Saved data entries
★ ★ ★ ★ ★ ★ ★

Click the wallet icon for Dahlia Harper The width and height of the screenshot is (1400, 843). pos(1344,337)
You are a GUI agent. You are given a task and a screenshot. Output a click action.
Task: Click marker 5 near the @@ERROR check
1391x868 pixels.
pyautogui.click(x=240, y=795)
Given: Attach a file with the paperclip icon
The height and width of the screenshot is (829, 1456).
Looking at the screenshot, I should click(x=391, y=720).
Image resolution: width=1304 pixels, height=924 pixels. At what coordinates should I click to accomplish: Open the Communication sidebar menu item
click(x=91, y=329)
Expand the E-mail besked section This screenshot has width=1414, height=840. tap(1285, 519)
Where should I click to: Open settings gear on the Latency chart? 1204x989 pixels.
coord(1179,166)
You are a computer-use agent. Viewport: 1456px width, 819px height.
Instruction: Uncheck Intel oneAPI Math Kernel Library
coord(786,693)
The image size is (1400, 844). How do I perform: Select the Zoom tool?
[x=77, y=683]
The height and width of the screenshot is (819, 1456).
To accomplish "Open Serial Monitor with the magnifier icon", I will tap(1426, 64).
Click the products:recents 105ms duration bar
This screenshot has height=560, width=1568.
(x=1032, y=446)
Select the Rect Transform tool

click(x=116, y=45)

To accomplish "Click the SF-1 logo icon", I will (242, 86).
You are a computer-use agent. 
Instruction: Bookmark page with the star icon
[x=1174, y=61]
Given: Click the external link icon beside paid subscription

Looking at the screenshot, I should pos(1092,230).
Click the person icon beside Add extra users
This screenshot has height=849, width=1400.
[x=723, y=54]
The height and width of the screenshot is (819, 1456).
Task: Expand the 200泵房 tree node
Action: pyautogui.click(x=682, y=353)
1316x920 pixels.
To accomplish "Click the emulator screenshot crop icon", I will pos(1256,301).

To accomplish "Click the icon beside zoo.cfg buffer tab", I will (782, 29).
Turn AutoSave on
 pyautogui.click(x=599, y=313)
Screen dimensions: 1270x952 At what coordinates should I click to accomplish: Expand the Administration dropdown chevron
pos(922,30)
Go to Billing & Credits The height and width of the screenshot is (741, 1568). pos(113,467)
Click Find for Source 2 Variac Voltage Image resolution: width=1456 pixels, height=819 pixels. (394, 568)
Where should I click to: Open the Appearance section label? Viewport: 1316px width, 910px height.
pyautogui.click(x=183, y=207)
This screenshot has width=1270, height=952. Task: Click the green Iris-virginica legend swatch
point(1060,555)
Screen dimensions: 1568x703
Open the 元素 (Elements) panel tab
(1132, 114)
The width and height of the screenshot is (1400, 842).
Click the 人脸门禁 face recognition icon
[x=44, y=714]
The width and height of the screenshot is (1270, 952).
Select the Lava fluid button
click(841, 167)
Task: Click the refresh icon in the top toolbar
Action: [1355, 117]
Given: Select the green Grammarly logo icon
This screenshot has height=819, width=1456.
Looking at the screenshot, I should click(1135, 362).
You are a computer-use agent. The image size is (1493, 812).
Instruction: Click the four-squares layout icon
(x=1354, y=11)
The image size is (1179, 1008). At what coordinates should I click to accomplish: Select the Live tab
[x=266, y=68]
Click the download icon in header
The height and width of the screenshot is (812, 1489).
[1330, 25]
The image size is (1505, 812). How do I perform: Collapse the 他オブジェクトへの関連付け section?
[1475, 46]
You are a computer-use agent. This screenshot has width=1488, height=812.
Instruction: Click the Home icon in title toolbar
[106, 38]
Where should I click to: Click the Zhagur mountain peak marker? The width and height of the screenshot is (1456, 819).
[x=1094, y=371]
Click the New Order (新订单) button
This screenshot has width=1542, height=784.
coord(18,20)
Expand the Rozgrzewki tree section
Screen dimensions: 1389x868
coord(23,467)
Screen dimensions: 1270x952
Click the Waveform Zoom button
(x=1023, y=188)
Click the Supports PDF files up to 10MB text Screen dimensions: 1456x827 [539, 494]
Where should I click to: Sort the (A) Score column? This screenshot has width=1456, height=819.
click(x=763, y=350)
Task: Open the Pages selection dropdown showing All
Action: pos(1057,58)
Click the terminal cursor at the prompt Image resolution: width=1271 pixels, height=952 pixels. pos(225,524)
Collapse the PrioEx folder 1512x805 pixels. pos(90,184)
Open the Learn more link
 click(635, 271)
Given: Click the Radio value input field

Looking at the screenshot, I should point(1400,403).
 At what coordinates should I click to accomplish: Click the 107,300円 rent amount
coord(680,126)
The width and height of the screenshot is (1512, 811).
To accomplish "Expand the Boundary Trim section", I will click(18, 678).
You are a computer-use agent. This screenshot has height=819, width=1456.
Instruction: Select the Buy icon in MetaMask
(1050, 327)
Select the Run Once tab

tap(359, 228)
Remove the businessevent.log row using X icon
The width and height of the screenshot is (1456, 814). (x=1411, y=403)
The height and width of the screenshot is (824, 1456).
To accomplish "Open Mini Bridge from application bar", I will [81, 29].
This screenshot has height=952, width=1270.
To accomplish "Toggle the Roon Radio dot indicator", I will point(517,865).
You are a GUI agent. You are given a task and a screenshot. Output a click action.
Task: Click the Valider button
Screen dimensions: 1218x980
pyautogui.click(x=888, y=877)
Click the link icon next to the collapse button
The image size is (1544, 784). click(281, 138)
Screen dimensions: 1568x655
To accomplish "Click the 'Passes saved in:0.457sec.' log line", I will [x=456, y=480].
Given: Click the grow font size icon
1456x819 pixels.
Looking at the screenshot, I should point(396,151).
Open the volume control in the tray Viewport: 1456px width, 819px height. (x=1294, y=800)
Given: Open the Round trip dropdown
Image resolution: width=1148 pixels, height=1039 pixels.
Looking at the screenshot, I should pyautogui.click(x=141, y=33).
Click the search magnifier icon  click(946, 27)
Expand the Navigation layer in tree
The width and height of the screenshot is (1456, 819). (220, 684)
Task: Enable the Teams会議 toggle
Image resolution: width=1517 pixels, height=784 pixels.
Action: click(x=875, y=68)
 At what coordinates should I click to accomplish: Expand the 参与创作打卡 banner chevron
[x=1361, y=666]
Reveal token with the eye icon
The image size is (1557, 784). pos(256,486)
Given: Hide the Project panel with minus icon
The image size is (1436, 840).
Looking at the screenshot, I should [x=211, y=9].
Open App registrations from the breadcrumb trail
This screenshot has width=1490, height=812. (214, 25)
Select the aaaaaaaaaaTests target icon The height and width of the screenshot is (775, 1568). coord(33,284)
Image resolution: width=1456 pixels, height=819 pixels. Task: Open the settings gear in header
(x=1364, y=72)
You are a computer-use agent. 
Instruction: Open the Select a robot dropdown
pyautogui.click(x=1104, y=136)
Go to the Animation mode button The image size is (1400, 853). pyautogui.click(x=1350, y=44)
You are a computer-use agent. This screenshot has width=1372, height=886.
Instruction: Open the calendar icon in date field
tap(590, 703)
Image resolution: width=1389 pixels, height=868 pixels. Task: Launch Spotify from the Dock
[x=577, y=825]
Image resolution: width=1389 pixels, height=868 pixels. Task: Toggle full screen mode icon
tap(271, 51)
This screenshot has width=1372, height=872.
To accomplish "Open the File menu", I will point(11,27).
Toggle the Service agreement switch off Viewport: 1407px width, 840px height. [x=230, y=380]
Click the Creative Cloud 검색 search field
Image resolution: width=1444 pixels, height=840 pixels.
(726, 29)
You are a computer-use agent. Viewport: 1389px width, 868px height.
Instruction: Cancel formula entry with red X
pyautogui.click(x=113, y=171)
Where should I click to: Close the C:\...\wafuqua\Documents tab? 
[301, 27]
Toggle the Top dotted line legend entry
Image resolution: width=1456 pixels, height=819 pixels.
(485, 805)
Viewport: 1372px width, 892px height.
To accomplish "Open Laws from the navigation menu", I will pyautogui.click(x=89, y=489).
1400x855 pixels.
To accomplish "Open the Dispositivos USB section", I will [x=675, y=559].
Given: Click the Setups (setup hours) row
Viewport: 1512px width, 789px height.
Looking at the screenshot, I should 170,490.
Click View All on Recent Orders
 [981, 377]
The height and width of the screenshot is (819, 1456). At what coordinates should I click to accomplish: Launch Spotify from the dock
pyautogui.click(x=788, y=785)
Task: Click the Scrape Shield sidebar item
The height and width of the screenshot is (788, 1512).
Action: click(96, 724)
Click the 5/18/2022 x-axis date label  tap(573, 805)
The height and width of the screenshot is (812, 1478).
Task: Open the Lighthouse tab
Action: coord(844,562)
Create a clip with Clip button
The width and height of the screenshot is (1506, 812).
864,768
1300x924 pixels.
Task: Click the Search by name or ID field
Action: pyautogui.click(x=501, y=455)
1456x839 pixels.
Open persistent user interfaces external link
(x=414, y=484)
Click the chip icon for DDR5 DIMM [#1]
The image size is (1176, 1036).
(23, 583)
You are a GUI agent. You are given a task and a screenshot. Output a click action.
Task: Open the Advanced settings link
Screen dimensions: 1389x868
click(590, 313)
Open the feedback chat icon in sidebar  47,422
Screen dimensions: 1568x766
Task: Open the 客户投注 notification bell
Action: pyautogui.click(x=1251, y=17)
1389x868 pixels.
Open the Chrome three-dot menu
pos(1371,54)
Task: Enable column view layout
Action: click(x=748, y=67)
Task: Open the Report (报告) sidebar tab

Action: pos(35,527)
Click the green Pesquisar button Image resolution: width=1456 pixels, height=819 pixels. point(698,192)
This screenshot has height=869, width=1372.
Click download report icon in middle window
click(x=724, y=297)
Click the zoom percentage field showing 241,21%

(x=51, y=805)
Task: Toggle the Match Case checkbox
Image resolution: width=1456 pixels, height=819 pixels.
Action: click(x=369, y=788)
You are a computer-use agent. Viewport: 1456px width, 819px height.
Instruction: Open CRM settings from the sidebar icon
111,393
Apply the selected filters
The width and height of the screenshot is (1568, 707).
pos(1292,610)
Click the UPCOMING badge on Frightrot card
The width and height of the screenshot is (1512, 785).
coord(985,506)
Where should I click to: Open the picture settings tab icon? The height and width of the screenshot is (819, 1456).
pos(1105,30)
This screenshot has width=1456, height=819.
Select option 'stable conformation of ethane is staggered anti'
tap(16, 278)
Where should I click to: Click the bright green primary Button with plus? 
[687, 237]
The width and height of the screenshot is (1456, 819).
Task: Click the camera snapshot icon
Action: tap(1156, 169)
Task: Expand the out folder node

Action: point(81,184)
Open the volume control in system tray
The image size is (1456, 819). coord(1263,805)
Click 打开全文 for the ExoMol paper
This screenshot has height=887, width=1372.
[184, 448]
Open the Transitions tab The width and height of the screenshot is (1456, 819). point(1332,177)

★ ★ ★ ★ ★ ★ ★

## What needs to be done
All lines with the string "logo" must be copied from the data.

## Reply to the exercise
To accomplish "Click the SF-1 logo icon", I will (242, 86).
Given: Select the green Grammarly logo icon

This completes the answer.